In all my experience in wealth management, if there is one thing that does not change, it is that clients do not like to pay taxes, and especially in retirement. I’ll bet you don’t like taxes either. Who does? Did you know that it is possible to have high income and a low tax liability in retirement? In fact, it is not that difficult to do if you plan for it in advance. I’ll show you how you can have $149,000 a year in distributions in retirement and only pay less than $8,140 a year in Federal income tax!
The key to limiting Federal income tax in retirement is to control your marginal tax bracket and take distributions from tax-free sources. If you do, you may be able to keep your taxable income below a key threshold of $94,050. For tax year 2024, for a couple filing Married Filing Jointly (MFJ) and their taxable income is below $94,050, their long-term capital gains and qualified dividend rate is 0%. That’s right! Z-e-r-o!
To achieve this in retirement, you have to plan for it in advance. That means in the accumulation phase before retirement, contributing towards ROTH retirement accounts and completing ROTH conversions in an efficient, strategic manner. Don’t get to retirement with most of your savings in pre-tax retirement accounts. If you do, the end result is having to pay taxes to distribute which will drive your taxable income even higher, especially once you reach the Required Minimum Distribution age.
If planned properly, in the distribution phase you will be able to distribute from ROTH sources, after-tax sources and pay 0% taxes on long-term capital gains and qualified dividends. To accomplish this, you need to create a financial plan and actively manage towards this goal. It is not likely to be achieved by happenstance. Obviously, everyone’s situation will differ with unique challenges, but each person can strive towards lower taxes in retirement with good planning. If this type of goal interests you, please reach out and let’s talk about it!

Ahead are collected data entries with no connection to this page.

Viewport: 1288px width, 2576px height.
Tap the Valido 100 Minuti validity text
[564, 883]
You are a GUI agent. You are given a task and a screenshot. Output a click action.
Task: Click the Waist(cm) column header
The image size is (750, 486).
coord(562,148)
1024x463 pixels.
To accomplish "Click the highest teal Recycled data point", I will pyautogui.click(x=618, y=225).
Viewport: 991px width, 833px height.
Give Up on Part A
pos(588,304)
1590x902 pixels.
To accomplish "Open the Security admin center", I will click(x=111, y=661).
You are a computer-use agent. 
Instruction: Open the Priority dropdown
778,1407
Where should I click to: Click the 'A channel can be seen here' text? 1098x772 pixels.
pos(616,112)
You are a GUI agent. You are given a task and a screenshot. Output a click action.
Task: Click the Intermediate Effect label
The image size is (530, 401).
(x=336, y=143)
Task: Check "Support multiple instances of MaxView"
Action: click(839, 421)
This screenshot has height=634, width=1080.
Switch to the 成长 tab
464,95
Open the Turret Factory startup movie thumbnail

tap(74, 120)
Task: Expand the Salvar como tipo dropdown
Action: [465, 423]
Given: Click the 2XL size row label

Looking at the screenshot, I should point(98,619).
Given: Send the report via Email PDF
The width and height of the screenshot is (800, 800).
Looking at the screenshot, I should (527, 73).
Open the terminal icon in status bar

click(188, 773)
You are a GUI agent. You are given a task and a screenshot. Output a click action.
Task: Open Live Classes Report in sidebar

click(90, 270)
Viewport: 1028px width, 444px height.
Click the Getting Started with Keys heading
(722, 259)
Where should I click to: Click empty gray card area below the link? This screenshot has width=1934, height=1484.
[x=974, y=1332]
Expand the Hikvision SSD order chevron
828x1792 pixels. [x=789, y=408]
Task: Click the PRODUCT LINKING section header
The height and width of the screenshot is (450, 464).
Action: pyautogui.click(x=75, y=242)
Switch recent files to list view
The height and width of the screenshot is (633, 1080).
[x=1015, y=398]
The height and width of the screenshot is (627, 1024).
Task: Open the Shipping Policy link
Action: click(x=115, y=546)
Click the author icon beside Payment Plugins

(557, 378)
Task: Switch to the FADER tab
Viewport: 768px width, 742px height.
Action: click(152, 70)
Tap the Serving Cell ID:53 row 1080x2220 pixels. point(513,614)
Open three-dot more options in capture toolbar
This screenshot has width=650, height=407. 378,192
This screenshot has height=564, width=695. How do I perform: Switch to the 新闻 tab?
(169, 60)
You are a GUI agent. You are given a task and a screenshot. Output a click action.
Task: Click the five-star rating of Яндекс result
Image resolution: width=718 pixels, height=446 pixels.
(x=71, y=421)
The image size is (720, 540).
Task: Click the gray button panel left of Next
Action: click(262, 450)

To discuss this or any other financial planning related topic please reach out to schedule an initial consultation at no cost at info@culbrethwm.com.

*This example is a thought exercise and not intended to be a precise calculation of tax owed.
Culbreth Wealth Management is a state registered investment advisor. Information and statements made here are not intended to create, and receipt does not constitute, a client relationship. There are risks inherent in investing, including the potential loss of principal.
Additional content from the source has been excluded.